Records supplied:
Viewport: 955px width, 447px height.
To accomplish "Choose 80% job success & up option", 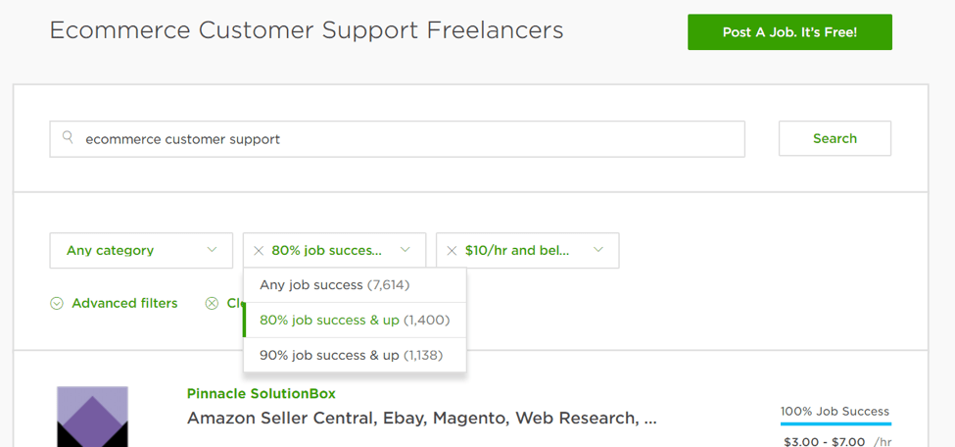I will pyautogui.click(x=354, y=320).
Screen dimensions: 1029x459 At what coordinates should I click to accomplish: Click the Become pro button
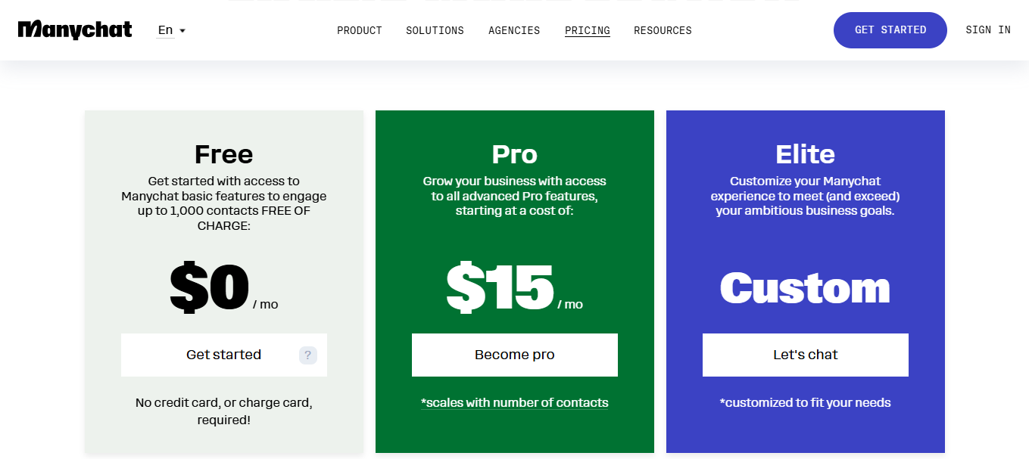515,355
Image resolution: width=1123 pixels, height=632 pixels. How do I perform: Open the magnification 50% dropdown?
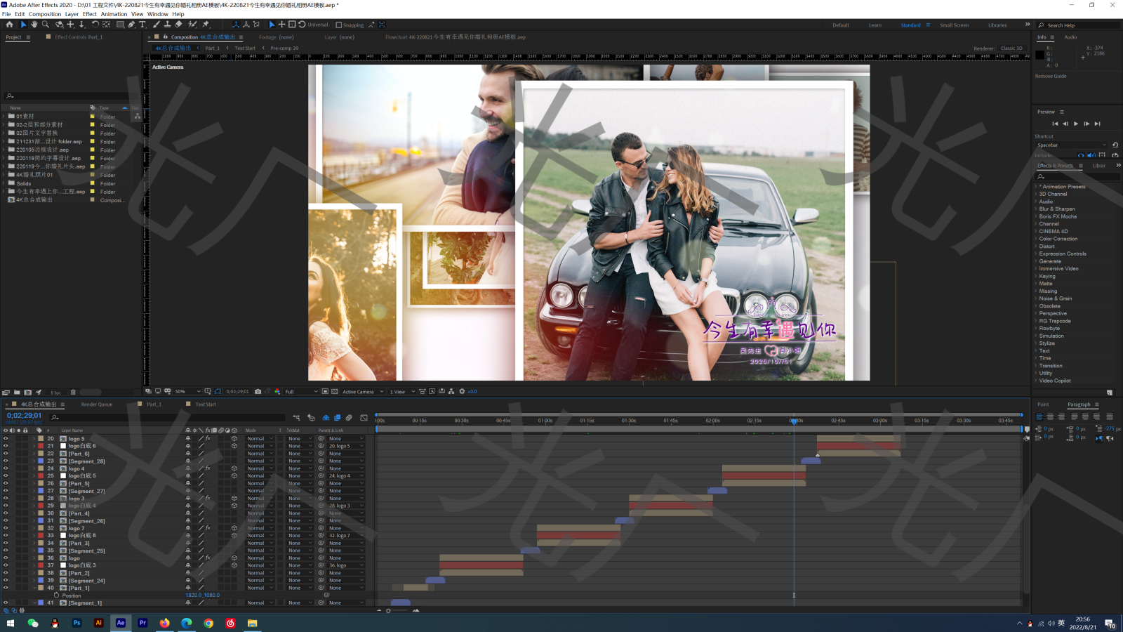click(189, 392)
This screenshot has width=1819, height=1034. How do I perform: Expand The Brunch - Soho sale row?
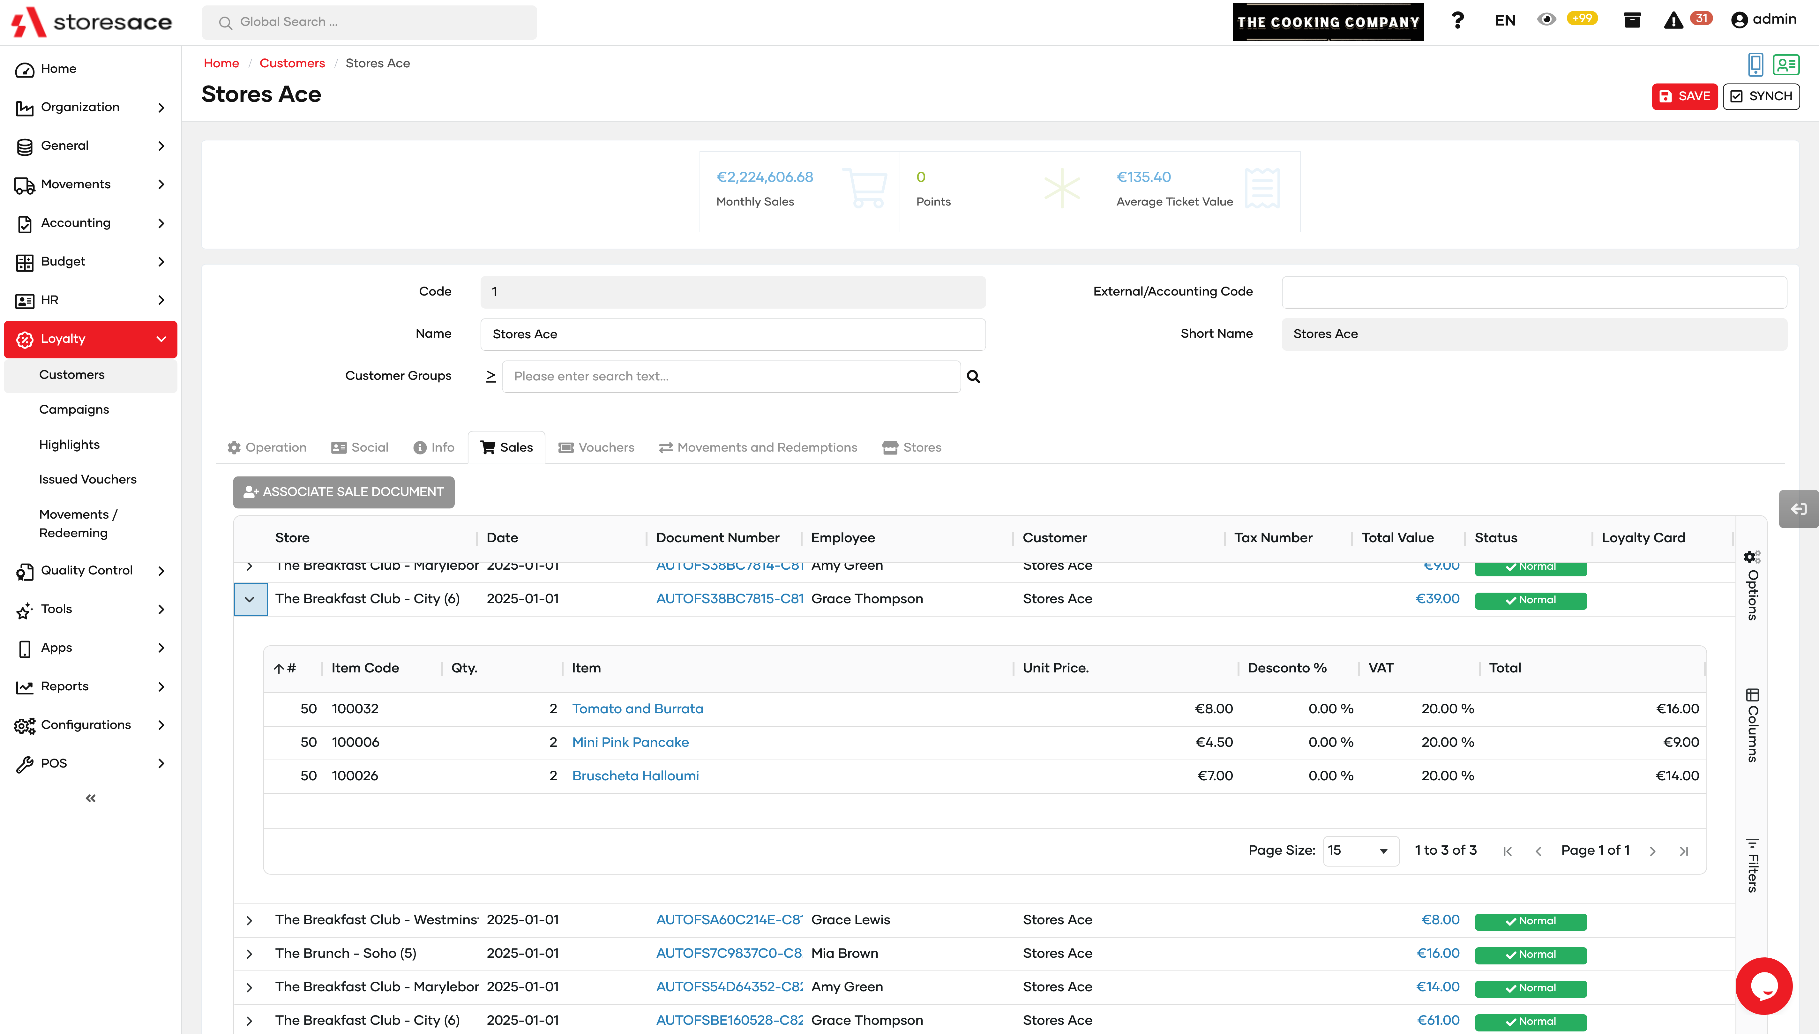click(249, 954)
==
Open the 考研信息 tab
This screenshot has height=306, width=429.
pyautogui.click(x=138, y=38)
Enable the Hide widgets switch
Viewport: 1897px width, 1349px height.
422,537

Exercise brief: In the data, starting at the line containing "Screen dimensions: 1029x459" and ending at the line containing "click(189, 392)", substitute "zoom" for "magnification" and reproduce only those lines with nothing else altered. Omit the pictures.

The output:
Screen dimensions: 1029x459 At what coordinates should I click to accomplish: Click the Become pro button
515,355
Image resolution: width=1123 pixels, height=632 pixels. How do I perform: Open the zoom 50% dropdown?
click(189, 392)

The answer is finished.